Elon Musk is trying to cut back on costly unsecured loans tied to his $44 billion Twitter purchase by selling $3 billion worth of Twitter shares, according to a report from The Wall Street Journal. But despite what Musk has said recently about his “track record” of raising money, the paper claims investors aren’t immediately getting in line to grab the pieces of Twitter he’s offering.
Sources tell the WSJ that in December, the billionaire’s team sent out emails to potential investors trying to raise $3 billion to pay off “an unsecured portion” of Twitter’s $13 billion debt with the highest interest rate. The WSJ reports some backers “balked at the terms” due to the state of Twitter’s finances but also notes it couldn’t determine the current state of fundraising talks.
When asked on Twitter whether the WSJ’s report is accurate, Musk answered simply, “No.”
In sharp contrast to the reports, Musk has boasted about his ability to secure strong investments during his securities fraud trial.
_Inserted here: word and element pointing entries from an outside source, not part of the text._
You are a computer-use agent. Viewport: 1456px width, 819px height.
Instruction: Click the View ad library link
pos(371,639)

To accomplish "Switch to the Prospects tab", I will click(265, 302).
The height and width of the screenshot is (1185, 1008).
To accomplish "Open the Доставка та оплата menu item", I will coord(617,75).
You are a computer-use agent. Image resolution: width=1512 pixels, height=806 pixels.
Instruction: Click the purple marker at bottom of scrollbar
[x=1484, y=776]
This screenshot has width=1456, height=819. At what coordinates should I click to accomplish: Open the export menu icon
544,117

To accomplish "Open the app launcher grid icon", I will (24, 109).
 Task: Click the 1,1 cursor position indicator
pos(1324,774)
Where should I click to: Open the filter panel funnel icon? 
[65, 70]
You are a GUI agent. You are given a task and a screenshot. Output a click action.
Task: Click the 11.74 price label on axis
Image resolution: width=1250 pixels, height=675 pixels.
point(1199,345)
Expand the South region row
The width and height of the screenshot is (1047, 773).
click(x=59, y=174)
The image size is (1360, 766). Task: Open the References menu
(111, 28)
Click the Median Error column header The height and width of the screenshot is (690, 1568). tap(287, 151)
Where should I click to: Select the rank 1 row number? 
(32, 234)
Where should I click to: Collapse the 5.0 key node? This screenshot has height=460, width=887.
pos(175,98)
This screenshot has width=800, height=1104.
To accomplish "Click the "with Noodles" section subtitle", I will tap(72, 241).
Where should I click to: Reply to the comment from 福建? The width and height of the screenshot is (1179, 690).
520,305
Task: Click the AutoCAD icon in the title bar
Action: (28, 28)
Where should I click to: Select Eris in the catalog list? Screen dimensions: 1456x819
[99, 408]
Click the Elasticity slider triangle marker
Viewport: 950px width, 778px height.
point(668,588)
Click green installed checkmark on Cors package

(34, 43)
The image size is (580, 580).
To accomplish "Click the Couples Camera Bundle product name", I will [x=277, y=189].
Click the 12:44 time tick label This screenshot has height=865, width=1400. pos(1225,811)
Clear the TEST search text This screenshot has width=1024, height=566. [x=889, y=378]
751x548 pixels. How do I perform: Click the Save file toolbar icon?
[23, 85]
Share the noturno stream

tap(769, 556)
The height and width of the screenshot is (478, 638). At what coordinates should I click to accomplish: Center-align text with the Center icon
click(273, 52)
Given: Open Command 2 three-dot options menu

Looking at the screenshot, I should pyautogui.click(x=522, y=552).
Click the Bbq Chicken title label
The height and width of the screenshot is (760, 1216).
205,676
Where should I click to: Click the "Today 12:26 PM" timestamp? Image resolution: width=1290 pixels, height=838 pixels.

Testifying on Tuesday, the billionaire bragged that it’s “relatively easy” for him to secure investments:
Every time we’ve raised money, it has been at a higher price. So investors have done extremely well. That is why it is relatively easy for me to get investor support because my track record is extremely good… It is accurate to say that I probably have the best track record with investors.
Shortly after taking over the platform in November, Musk complained about losing $4 million per day and didn’t rule out the possibility of bankruptcy.